儘管近二十年來的人文學科,特別是文化研究,一直是學術研究的焦點,並且在更長的時間裡是流行文化的重要部分,但它依舊缺乏一種連貫的詞彙,來對獨立的電子遊戲作品進行強有力的分析性批評。
解決方案不是提出有一個規定性的(prescriptive),自上而下的模型,來試圖以相同方式理解所有電子遊戲,而是一個描述性的(descriptive)、自下而上的概念工具(conceptual toolkit),能夠在電子遊戲和玩家一齊出現的遊戲時刻中,去理解特定的電子遊戲。
這篇文章強調了遊戲研究所繼承的、抵制創造這樣一個工具的價值觀,並提出了一條基於跨越世界和身體的電子遊戲的現象學愉悅(phenomenological pleasures)的前進道路。在探索了遊戲研究對批評和文本解讀歷史性的敵意之後,它將「電子遊戲文本」(videogame text)——批評家的研究對象,概念化為玩家和電子遊戲在一個具身性樂趣的控制論迴路(cybernetic circuit of embodied pleasures)中的結合。這個迴路在形式和內容的匯合中流經遊戲的現實和虛擬世界。最終,這篇文章為電子遊戲批評的學術道路奠定了基礎,它主要關注的是,將電子遊戲作為電子遊戲來理解(as videogames),以補充那些已經被新生的網絡批評家和博主所發展的臨時方法。

資料列 =>
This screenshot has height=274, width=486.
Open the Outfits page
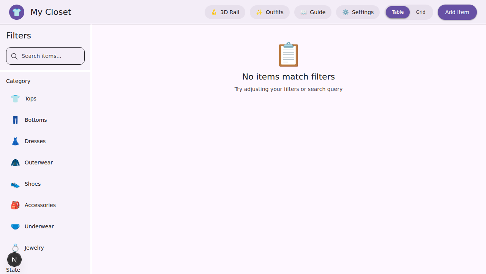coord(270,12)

==

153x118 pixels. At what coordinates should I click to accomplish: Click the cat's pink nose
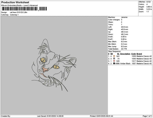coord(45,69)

--

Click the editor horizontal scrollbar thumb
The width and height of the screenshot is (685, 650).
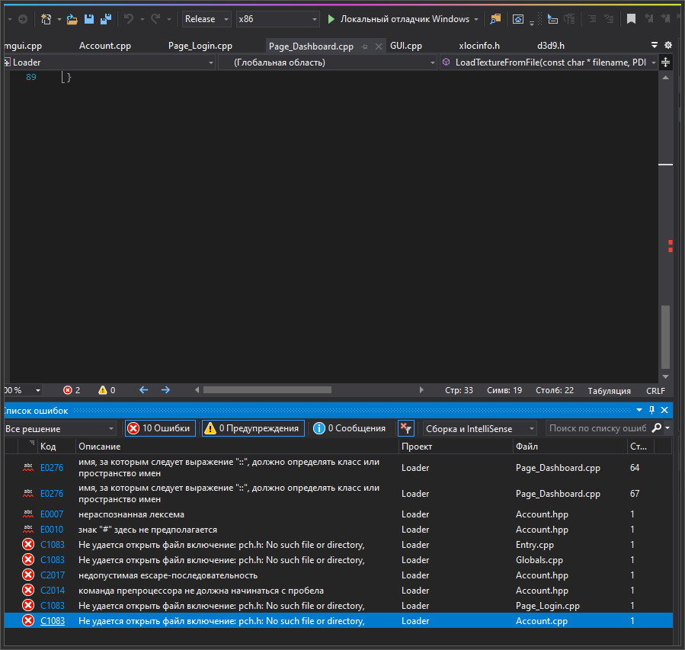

請完成 => 把那段談電子遊戲批評的文字接著往下寫,從最後一句之後開始。 上面的資料列跟這件事沒有關係。

回答 =>
介紹 Introduction

小島秀夫的《合金裝備》(Metal Gear Solid, Konami, 1998年)進行到一半時,我與遊戲頭目 Psycho Mantis 對峙。表面上看,這是一個關於訓練有素的秘密特工潛入軍事基地的「戰術潛入間諜」遊戲,《合金裝備》系列因將古怪和夢幻的人物和神話,與其超現實的視覺效果和軍事術語相融合而聞名。
當我扮演的 Solid Snake 進入 Shadow Moses 建築群深處的辦公室時,Psycho Mantis 出現在我們面前,懸浮在桌子上。鏡頭從通常的鳥瞰、第三人稱視角下降到 Solid Snake 的眼睛,這樣我就通過 Snake,直接看著 Psycho Mantis,他也直接看著我。經過一番交談,他堅持要讀懂我的思想,以便展示他強大的精神力量。在讀取了插入 Playstation 主機的 1MB 存儲卡後,他告訴我,我喜歡玩《惡魔城X:月下夜想曲》(Castlevania:Symphony of the Night, Konami,1997);他告訴我,我很大膽,因為我沒有經常保存遊戲。然後,為了展示他的心靈感應,他堅持要我把遊戲機控制器放在一個平面上。我把控制器放在我休息室的地毯上;Psycho Mantis 把他的手掌推向電視屏幕的一側,藉助手柄的隆隆聲馬達的力量,他讓手柄在地板上移動。一旦他完成了他的表演,我們開始戰鬥,我最終通過拔掉手柄並將其插入主機的玩家二的插槽來擊敗他的讀心術。「我無法讀你了!」他哀嚎著,因為他無法預測我/Snake 的射擊了。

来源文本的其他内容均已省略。